PROTEÇÃO O Brasil assistiu estarrecido a um filme de terror imposto de forma cruel, interesseira, hipócrita e inescrupulosa. A Câmara dos Deputados aprovou regime de urgência para votação de um Projeto de Lei (PL) que equipara o aborto legal após 22 semanas ao crime de homicídio. A criança ou a mulher que for vítima de um estupro poderá ter pena maior do que a do próprio estuprador.

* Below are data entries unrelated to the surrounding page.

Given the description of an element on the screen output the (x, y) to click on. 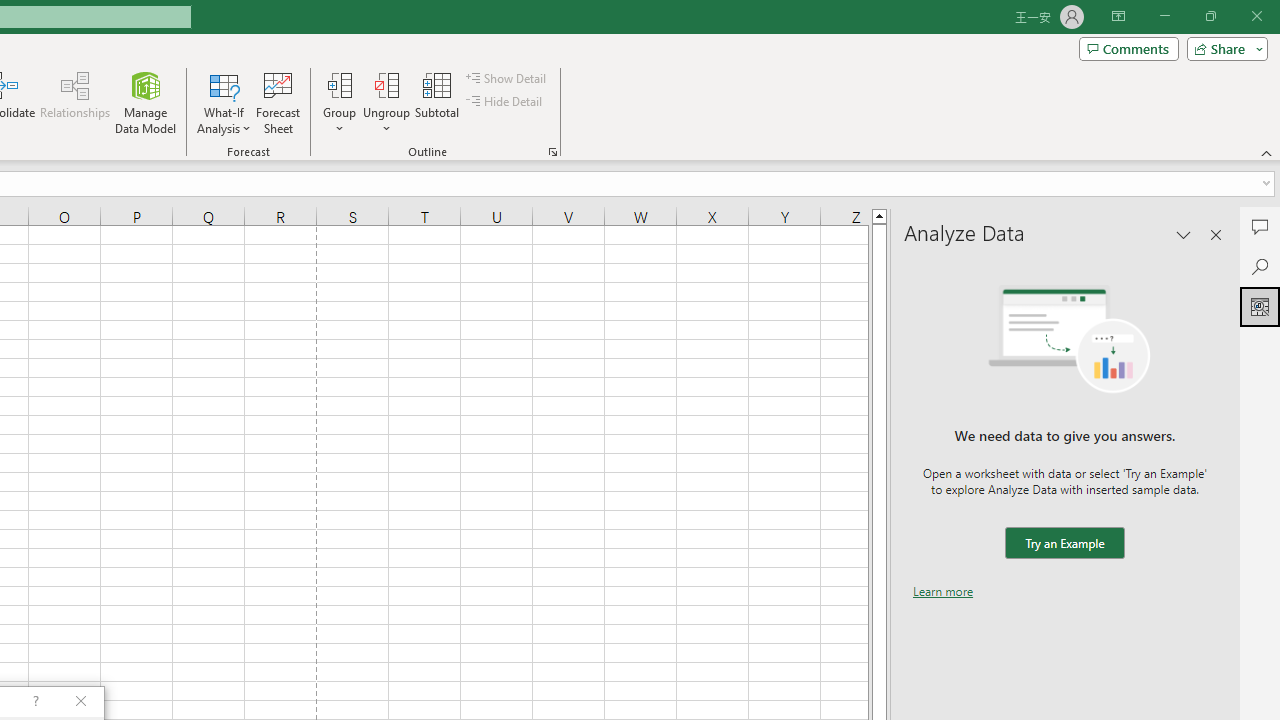
We need data to give you answers. Try an Example (1064, 543)
Collapse the Ribbon (1267, 152)
Hide Detail (505, 101)
Minimize (1164, 16)
More Options (386, 121)
Line up (879, 215)
Relationships (75, 102)
Subtotal (437, 102)
Manage Data Model (145, 102)
Group and Outline Settings (552, 151)
Ungroup... (386, 84)
Group... (339, 84)
Learn more (943, 591)
Ribbon Display Options (1118, 16)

É uma das maiores ameaças às meninas brasileiras dentro de um cenário epidêmico de abuso sexual infantil.
Os argumentos que justificam tal barbaridade são dos mais diversos, passam por religião, conservadorismo, preservação à vida e, principalmente, pura politicagem. Mas claramente é, mais uma vez, o modus operandi de um sistema social no qual as mulheres e seus corpos simplesmente não importam. E isso, desde antes de aquele corpo completar um ano de vida.
No Ceará, em 2024, de acordo com dados da Secretaria da Segurança Pública e Defesa Social (SSPDS), dos 712 crimes sexuais registrados (estupro, estupro de vulnerável e exploração sexual de menores), 78% têm como vítimas meninas de até 17 anos. Foram 11 bebês de um ano, 30 casos envolvendo crianças de três anos, 83 registros com meninas de 12 anos, 82 casos com meninas de 13 anos…
Ainda não faz parte dessa estatística, mas outra menina de 13 anos, em Catunda, a 256km de Fortaleza, era dopada pelo pai para que ele a estuprasse. Preso na última sexta-feira, 14, o homem de 48 anos dizia à filha que a medicação era para cólica menstrual, mas na verdade, de acordo com a Polícia, era sonífero. O crime de estupro de vulnerável só foi denunciado pela família com o auxílio do Conselho Tutelar.
O caminho até que um estupro vire caso de Polícia é longo. A criança precisa denunciar, alguém acreditar nela, levar à delegacia, fazer exames... 22 semanas de uma gestação após um estupro passam voando. O maior crime que este Projeto de Lei representa é aquele em que o Estado brasileiro, em seus diferentes entes e atores, não consegue proteger nem as suas crianças.